Performance of two alternative functions that compute least divisor

Question

In the book "The Haskell Road to Logic, Maths and Programming", the authors present two alternative ways of finding the least divisor k of a number n with k > 1, claiming that the second version is much faster than the first one. I have problems understanding why (I am a beginnner).

Here is the first version (page 10):

ld :: Integer -> Integer -- finds the smallest divisor of n which is > 1
ld n = ldf 2 n

ldf :: Integer -> Integer -> Integer
ldf k n | n `rem` k == 0 = k
        | k ^ 2 > n      = n
        | otherwise      = ldf (k + 1) n

If I understand this correctly, the ld function basically ends up iterating through all integers in the interval [2..sqrt(n)] and stops as soon as one of them divides n, returning it as the result.

The second version, which the authors claim to be much faster, goes like this (page 23):

ldp :: Integer -> Integer -- finds the smallest divisor of n which is > 1
ldp n = ldpf allPrimes n

ldpf :: [Integer] -> Integer -> Integer
ldpf (p:ps) n | rem n p == 0 = p
              | p ^ 2 > n    = n
              | otherwise    = ldpf ps n

allPrimes :: [Integer]
allPrimes = 2 : filter isPrime [3..]

isPrime :: Integer -> Bool
isPrime n | n < 1     = error "Not a positive integer"
          | n == 1    = False
          | otherwise = ldp n == n

The authors claim that this version is faster because it iterates only through the list of primes within the interval 2..sqrt(n), instead of iterating through all numbers in that range.

However, this argument doesn't convince me: the recursive function ldpf is eating one by one the numbers from the list of primes allPrimes.
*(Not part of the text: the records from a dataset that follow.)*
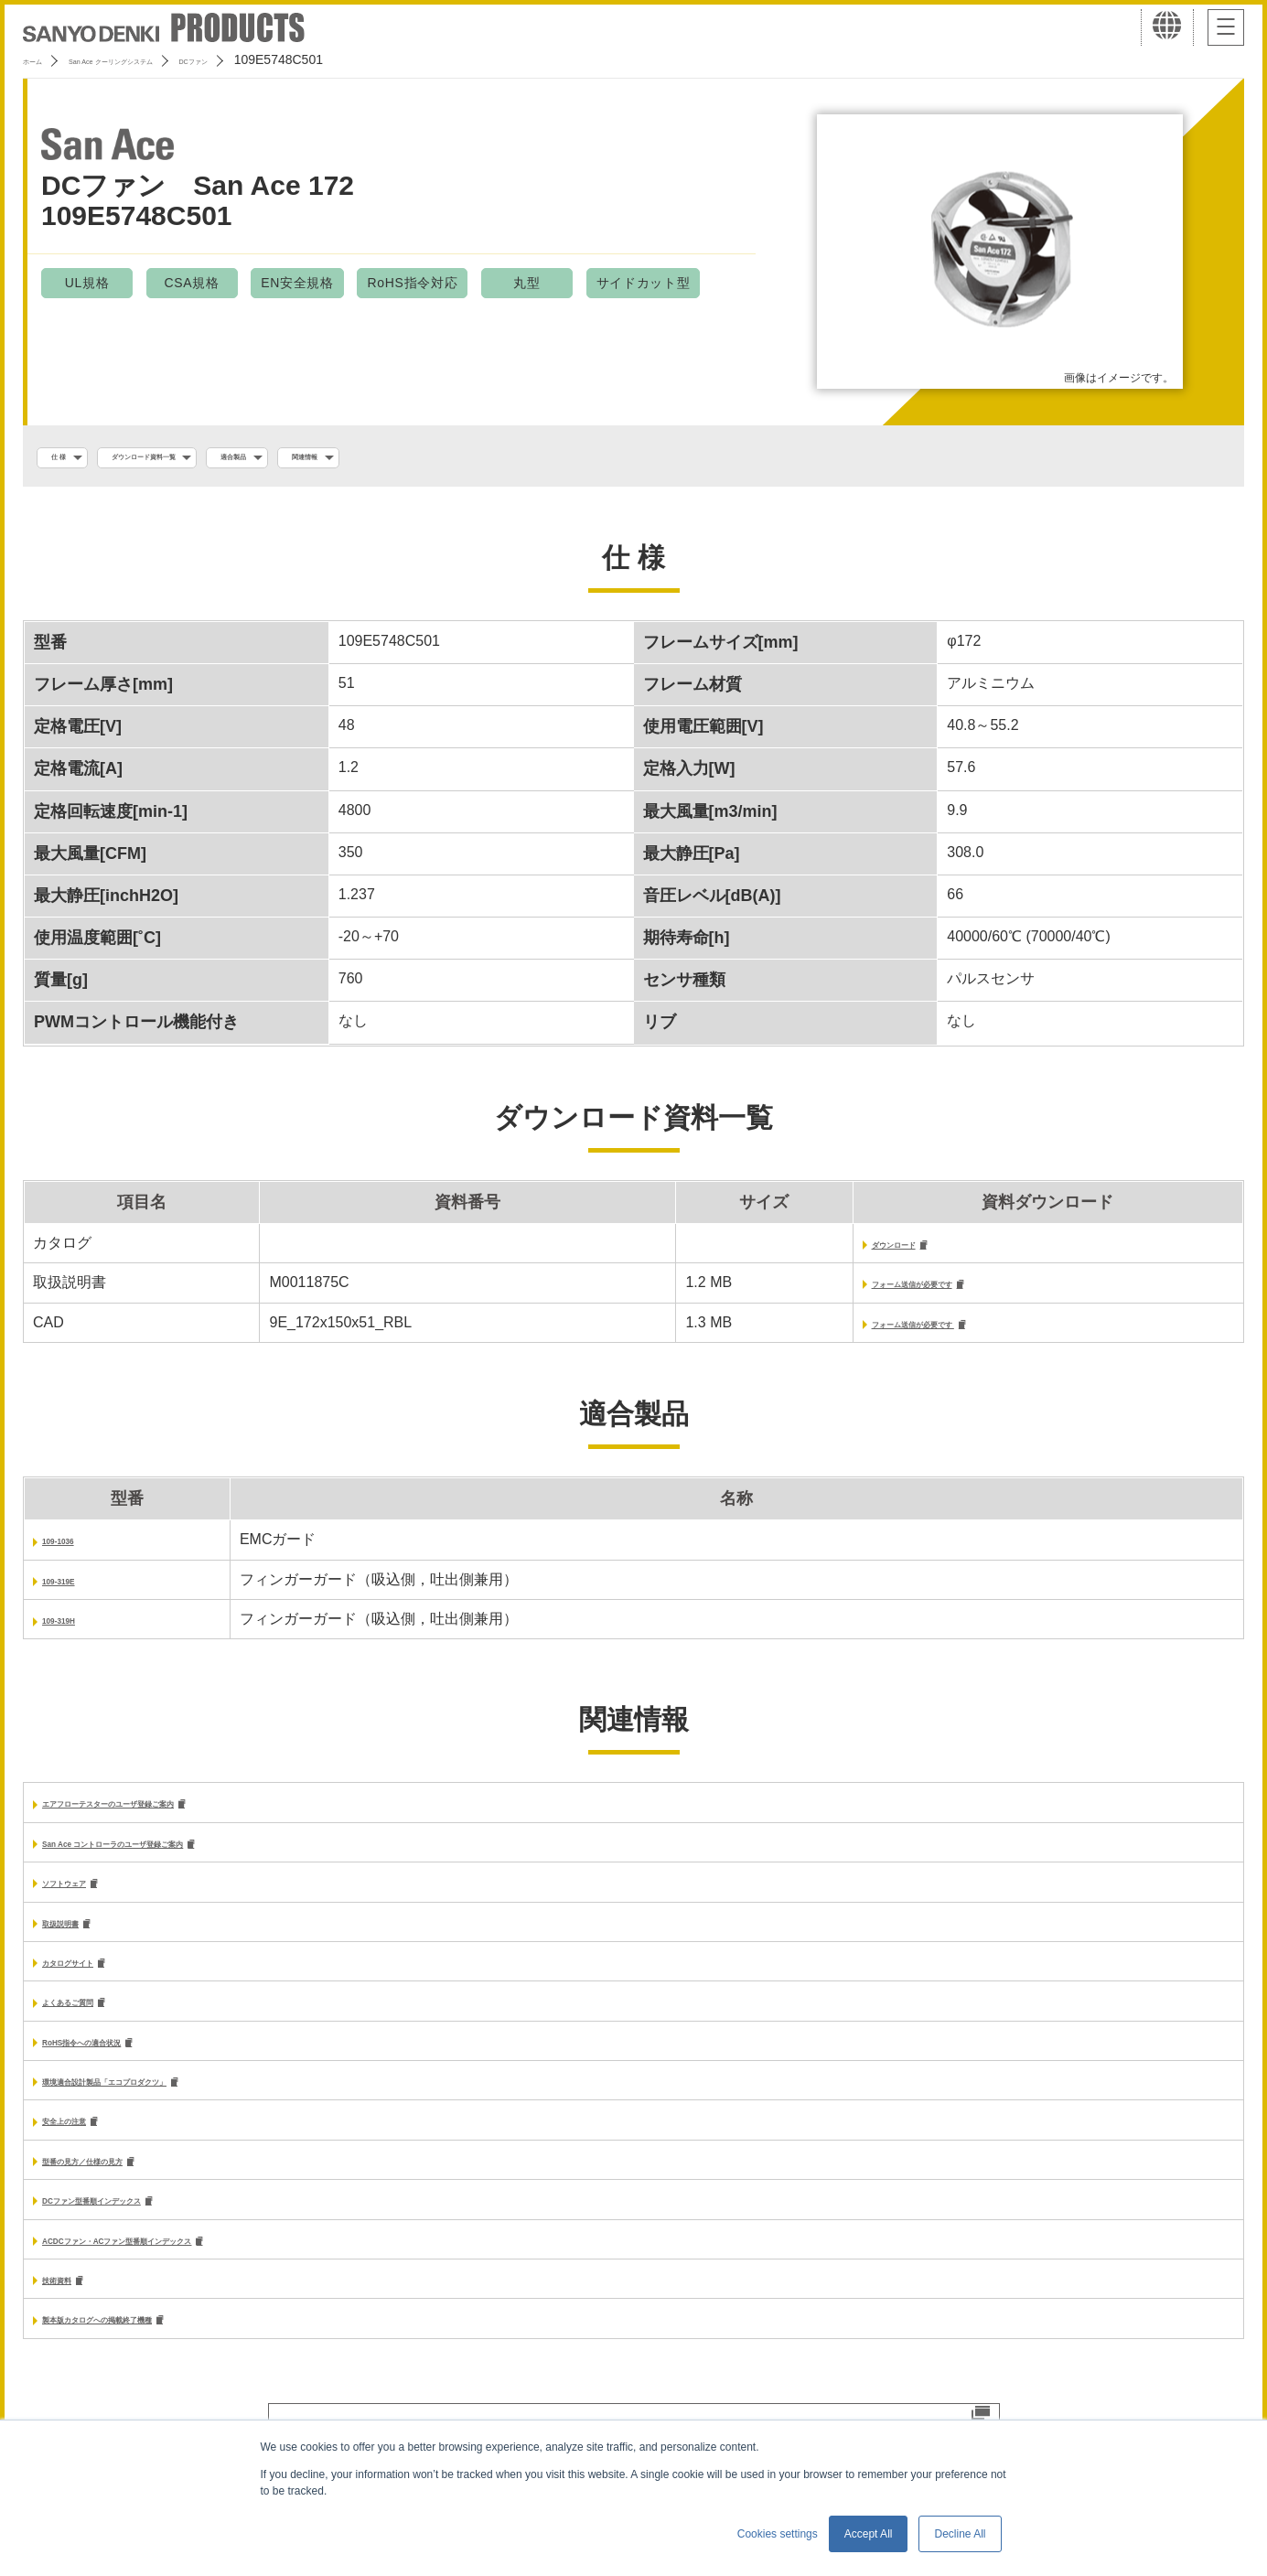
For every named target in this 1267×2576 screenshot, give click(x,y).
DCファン (309, 59)
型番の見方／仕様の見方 (122, 2188)
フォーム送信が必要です (859, 1291)
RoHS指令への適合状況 (120, 2064)
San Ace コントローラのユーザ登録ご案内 (182, 1856)
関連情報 (446, 458)
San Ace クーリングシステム (171, 59)
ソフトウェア (86, 1897)
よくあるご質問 (93, 2023)
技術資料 (71, 2313)
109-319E (73, 1590)
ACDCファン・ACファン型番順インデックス (190, 2272)
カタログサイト (93, 1981)
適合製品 (343, 458)
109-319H (74, 1629)
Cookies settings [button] (777, 2534)
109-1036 (73, 1550)
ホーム (42, 59)
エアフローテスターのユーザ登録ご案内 (174, 1815)
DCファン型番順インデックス (140, 2230)
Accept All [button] (868, 2534)
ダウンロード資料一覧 (201, 458)
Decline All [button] (959, 2534)
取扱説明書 (78, 1940)
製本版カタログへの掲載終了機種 (152, 2355)
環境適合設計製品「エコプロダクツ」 (166, 2105)
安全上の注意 (86, 2147)
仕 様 (70, 458)
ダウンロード (823, 1250)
This list is generated by doing filter on the list of all integers.

So unless I am missing something, this second version ends up iterating through all numbers within the interval 2..sqrt(n) too, but for each number it first checks whether it is prime (a relatively expensive operation), and if so, it checks whether it divides n (a relatively cheap one).

I would say that just checking whether k divides n for each k should be faster. Where is the flaw in my reasoning?

Answer 1

The main advantage of the second solution is that you compute the list of primes allPrimes only once. Thanks to lazy evaluation, each call computes just the primes it needs, or reuses the ones that have been already computed. So the expensive part is computed only once and then just reused.

For computing the least divisor of just a single number, the first version is indeed more efficient. But try running ldp and ld for all numbers between let's say 1 and 100000 and you'll see the difference.

Answer 2

haskell is unknown for me so without proper measurements of booth version I can only assume that the claims are right. In that case the reasons can be:

1.primes are precomputed in some array

• then isprime? is not time expensive

2.primes are computed on the run (and memoizing)

• from start will be the first version faster
• but continuous use will make the second version faster (especially for bigger n)

3.primes are computed on the run (and not memoizing)

• as DeadMG mentioned
• compiler optimizations+CPU caching can sometimes feel like memoizing effect up to a point
• in that case version 2 will be overall faster
• but if you continue to use bigger and bigger n and small ones all the time
• after reaching cache invalidation point it will slow down even more then version 1

4.this is just a guess

• is it possible for your compiler to convert recursion
• like single integer iteration through list or range
• to loop ? (most recursions of this type can be converted to loop anyway)
• that could explain all ...
• no recursion calls overhead
• no heap trashing

[Note]

• as I wrote above I am not haskell user so treat this answer accordingly

Answer 3

As I understand this, the division operation isn't as expensive as you might think for the divisor of 2, this makes for half of allPrimes filtered out numbers to be checked for "shift right 1 bit" which is as simple as a computing operation can be, while the first algorithm will perform a relatively expensive true division by the whole of the number. Say if the possible divisor is 1956, it will be filtered out of allPrimes by executing the very first test at almost no cost (shift right will return zero - divisible by 2) while dividing a say 2^4253-1 by 1956 is already senseless, as it's not divisible by 2, and in case of really big numbers divisions take a lot of time, and at least half of them (or say 5/6, for divisors 2 and 3) are useless. Also allPrimes is a cached list, thus checking the next integer for a prime to be included in allPrimes uses only verified primes, so the primality test isn't extremely expensive even for the actual prime number. This combined gives the second method advantage.